_Requirement_. The required answer is each line in the entries below where "Versicherte" occurs.

_Records for the task_.
- - -
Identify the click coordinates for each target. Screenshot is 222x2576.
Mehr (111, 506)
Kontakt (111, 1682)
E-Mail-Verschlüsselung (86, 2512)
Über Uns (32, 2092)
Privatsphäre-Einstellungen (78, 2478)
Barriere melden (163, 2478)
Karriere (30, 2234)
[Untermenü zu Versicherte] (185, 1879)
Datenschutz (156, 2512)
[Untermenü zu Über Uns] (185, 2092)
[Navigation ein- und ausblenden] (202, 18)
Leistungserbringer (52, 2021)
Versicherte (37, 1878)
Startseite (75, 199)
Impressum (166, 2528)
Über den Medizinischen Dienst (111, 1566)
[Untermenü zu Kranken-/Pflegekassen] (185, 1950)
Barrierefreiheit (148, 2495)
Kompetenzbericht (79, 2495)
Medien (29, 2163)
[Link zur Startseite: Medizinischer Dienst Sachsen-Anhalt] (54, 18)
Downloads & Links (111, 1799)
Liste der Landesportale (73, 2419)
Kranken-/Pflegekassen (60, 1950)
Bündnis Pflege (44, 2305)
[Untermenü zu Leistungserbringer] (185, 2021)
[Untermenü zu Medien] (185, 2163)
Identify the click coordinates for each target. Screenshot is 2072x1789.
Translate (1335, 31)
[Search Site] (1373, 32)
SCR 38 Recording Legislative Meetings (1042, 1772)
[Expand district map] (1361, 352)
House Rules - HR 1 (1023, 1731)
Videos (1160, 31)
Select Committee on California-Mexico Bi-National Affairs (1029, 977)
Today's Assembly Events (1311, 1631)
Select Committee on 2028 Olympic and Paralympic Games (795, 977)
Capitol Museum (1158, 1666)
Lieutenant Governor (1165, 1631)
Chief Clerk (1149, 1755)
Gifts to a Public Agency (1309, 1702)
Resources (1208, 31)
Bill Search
- - -
_Solution to the exercise_.
[Untermenü zu Versicherte] (185, 1879)
Versicherte (37, 1878)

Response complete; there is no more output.